(Source data)
--

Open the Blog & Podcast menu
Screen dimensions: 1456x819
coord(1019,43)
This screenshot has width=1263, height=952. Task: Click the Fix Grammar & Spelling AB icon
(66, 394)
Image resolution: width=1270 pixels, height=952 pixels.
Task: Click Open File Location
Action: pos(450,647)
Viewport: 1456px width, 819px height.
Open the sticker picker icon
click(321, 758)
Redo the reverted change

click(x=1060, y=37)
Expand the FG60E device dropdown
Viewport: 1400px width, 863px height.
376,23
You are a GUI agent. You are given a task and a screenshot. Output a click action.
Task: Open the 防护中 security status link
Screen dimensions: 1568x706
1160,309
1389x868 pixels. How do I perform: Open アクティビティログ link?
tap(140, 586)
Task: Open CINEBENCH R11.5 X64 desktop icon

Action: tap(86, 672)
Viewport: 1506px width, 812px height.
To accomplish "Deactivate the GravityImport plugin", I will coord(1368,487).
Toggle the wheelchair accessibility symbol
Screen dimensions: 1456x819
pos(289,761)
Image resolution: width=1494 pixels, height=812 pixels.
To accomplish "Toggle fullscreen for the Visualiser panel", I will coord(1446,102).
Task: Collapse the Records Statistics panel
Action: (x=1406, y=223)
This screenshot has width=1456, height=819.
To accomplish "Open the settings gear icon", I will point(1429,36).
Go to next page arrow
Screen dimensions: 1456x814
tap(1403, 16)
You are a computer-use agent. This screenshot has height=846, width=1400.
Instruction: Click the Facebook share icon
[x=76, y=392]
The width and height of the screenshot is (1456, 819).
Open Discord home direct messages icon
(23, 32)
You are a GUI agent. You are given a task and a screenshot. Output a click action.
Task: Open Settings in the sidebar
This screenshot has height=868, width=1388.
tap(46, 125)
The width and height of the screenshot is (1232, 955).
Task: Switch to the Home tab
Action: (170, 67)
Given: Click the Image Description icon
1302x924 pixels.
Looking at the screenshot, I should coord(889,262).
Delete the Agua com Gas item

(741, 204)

--

### EXERCISE
Please write out the entries exactly, keeping every line intact.

### TASK RESULT
Open the Blog & Podcast menu
Screen dimensions: 1456x819
coord(1019,43)
This screenshot has width=1263, height=952. Task: Click the Fix Grammar & Spelling AB icon
(66, 394)
Image resolution: width=1270 pixels, height=952 pixels.
Task: Click Open File Location
Action: pos(450,647)
Viewport: 1456px width, 819px height.
Open the sticker picker icon
click(321, 758)
Redo the reverted change

click(x=1060, y=37)
Expand the FG60E device dropdown
Viewport: 1400px width, 863px height.
376,23
You are a GUI agent. You are given a task and a screenshot. Output a click action.
Task: Open the 防护中 security status link
Screen dimensions: 1568x706
1160,309
1389x868 pixels. How do I perform: Open アクティビティログ link?
tap(140, 586)
Task: Open CINEBENCH R11.5 X64 desktop icon

Action: tap(86, 672)
Viewport: 1506px width, 812px height.
To accomplish "Deactivate the GravityImport plugin", I will coord(1368,487).
Toggle the wheelchair accessibility symbol
Screen dimensions: 1456x819
pos(289,761)
Image resolution: width=1494 pixels, height=812 pixels.
To accomplish "Toggle fullscreen for the Visualiser panel", I will coord(1446,102).
Task: Collapse the Records Statistics panel
Action: (x=1406, y=223)
This screenshot has width=1456, height=819.
To accomplish "Open the settings gear icon", I will point(1429,36).
Go to next page arrow
Screen dimensions: 1456x814
tap(1403, 16)
You are a computer-use agent. This screenshot has height=846, width=1400.
Instruction: Click the Facebook share icon
[x=76, y=392]
The width and height of the screenshot is (1456, 819).
Open Discord home direct messages icon
(23, 32)
You are a GUI agent. You are given a task and a screenshot. Output a click action.
Task: Open Settings in the sidebar
This screenshot has height=868, width=1388.
tap(46, 125)
The width and height of the screenshot is (1232, 955).
Task: Switch to the Home tab
Action: (170, 67)
Given: Click the Image Description icon
1302x924 pixels.
Looking at the screenshot, I should coord(889,262).
Delete the Agua com Gas item

(741, 204)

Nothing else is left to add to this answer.